TASK DIRECTIONS
Print each record below word for word.

* * * *

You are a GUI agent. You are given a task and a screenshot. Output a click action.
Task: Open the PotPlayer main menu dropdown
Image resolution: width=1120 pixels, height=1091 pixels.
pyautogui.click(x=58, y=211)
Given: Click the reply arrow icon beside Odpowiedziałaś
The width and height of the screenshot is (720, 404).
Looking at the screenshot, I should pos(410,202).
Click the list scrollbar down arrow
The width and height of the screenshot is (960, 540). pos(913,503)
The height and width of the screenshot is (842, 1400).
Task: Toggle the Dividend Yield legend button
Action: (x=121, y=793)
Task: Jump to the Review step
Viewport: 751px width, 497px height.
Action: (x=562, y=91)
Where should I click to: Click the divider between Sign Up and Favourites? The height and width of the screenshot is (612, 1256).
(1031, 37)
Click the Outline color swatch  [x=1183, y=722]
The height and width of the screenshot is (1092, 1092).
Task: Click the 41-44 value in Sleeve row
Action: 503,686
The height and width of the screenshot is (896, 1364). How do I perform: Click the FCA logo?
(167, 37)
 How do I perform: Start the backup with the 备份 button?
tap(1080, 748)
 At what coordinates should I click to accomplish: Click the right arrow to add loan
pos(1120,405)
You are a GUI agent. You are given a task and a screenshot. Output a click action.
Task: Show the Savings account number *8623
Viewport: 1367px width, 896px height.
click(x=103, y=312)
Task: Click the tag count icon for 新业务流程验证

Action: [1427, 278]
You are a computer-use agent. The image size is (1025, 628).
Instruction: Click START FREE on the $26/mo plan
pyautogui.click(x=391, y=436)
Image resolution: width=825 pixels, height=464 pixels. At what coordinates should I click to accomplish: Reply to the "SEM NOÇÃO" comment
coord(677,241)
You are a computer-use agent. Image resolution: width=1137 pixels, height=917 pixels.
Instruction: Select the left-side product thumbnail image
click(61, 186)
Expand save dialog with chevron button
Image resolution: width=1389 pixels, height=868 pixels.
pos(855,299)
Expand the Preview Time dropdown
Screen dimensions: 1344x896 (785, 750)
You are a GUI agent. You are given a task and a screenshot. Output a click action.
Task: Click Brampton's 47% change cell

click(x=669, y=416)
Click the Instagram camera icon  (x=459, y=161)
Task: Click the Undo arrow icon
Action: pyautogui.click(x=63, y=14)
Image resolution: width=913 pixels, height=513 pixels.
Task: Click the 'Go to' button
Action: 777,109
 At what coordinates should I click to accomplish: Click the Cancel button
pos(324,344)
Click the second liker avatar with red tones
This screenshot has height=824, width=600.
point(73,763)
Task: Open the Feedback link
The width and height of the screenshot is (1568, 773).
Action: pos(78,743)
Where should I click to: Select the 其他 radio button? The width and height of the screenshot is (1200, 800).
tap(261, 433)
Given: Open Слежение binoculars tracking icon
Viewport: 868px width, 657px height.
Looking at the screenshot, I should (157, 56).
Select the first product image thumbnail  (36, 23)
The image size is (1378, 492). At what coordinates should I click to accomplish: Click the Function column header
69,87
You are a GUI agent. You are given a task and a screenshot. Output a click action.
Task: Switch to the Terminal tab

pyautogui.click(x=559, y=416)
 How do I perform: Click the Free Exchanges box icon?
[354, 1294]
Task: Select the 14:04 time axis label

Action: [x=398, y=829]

* * * *

PROBLEM SOLUTION
You are a GUI agent. You are given a task and a screenshot. Output a click action.
Task: Open the PotPlayer main menu dropdown
Image resolution: width=1120 pixels, height=1091 pixels.
pyautogui.click(x=58, y=211)
Given: Click the reply arrow icon beside Odpowiedziałaś
The width and height of the screenshot is (720, 404).
Looking at the screenshot, I should pos(410,202).
Click the list scrollbar down arrow
The width and height of the screenshot is (960, 540). pos(913,503)
The height and width of the screenshot is (842, 1400).
Task: Toggle the Dividend Yield legend button
Action: (x=121, y=793)
Task: Jump to the Review step
Viewport: 751px width, 497px height.
Action: (x=562, y=91)
Where should I click to: Click the divider between Sign Up and Favourites? The height and width of the screenshot is (612, 1256).
(1031, 37)
Click the Outline color swatch  [x=1183, y=722]
The height and width of the screenshot is (1092, 1092).
Task: Click the 41-44 value in Sleeve row
Action: 503,686
The height and width of the screenshot is (896, 1364). How do I perform: Click the FCA logo?
(167, 37)
 How do I perform: Start the backup with the 备份 button?
tap(1080, 748)
 At what coordinates should I click to accomplish: Click the right arrow to add loan
pos(1120,405)
You are a GUI agent. You are given a task and a screenshot. Output a click action.
Task: Show the Savings account number *8623
Viewport: 1367px width, 896px height.
click(x=103, y=312)
Task: Click the tag count icon for 新业务流程验证

Action: [1427, 278]
You are a computer-use agent. The image size is (1025, 628).
Instruction: Click START FREE on the $26/mo plan
pyautogui.click(x=391, y=436)
Image resolution: width=825 pixels, height=464 pixels. At what coordinates should I click to accomplish: Reply to the "SEM NOÇÃO" comment
coord(677,241)
You are a computer-use agent. Image resolution: width=1137 pixels, height=917 pixels.
Instruction: Select the left-side product thumbnail image
click(61, 186)
Expand save dialog with chevron button
Image resolution: width=1389 pixels, height=868 pixels.
pos(855,299)
Expand the Preview Time dropdown
Screen dimensions: 1344x896 (785, 750)
You are a GUI agent. You are given a task and a screenshot. Output a click action.
Task: Click Brampton's 47% change cell

click(x=669, y=416)
Click the Instagram camera icon  (x=459, y=161)
Task: Click the Undo arrow icon
Action: pyautogui.click(x=63, y=14)
Image resolution: width=913 pixels, height=513 pixels.
Task: Click the 'Go to' button
Action: 777,109
 At what coordinates should I click to accomplish: Click the Cancel button
pos(324,344)
Click the second liker avatar with red tones
This screenshot has height=824, width=600.
point(73,763)
Task: Open the Feedback link
The width and height of the screenshot is (1568, 773).
Action: pos(78,743)
Where should I click to: Select the 其他 radio button? The width and height of the screenshot is (1200, 800).
tap(261, 433)
Given: Open Слежение binoculars tracking icon
Viewport: 868px width, 657px height.
Looking at the screenshot, I should (157, 56).
Select the first product image thumbnail  (36, 23)
The image size is (1378, 492). At what coordinates should I click to accomplish: Click the Function column header
69,87
You are a GUI agent. You are given a task and a screenshot. Output a click action.
Task: Switch to the Terminal tab

pyautogui.click(x=559, y=416)
 How do I perform: Click the Free Exchanges box icon?
[354, 1294]
Task: Select the 14:04 time axis label

Action: [x=398, y=829]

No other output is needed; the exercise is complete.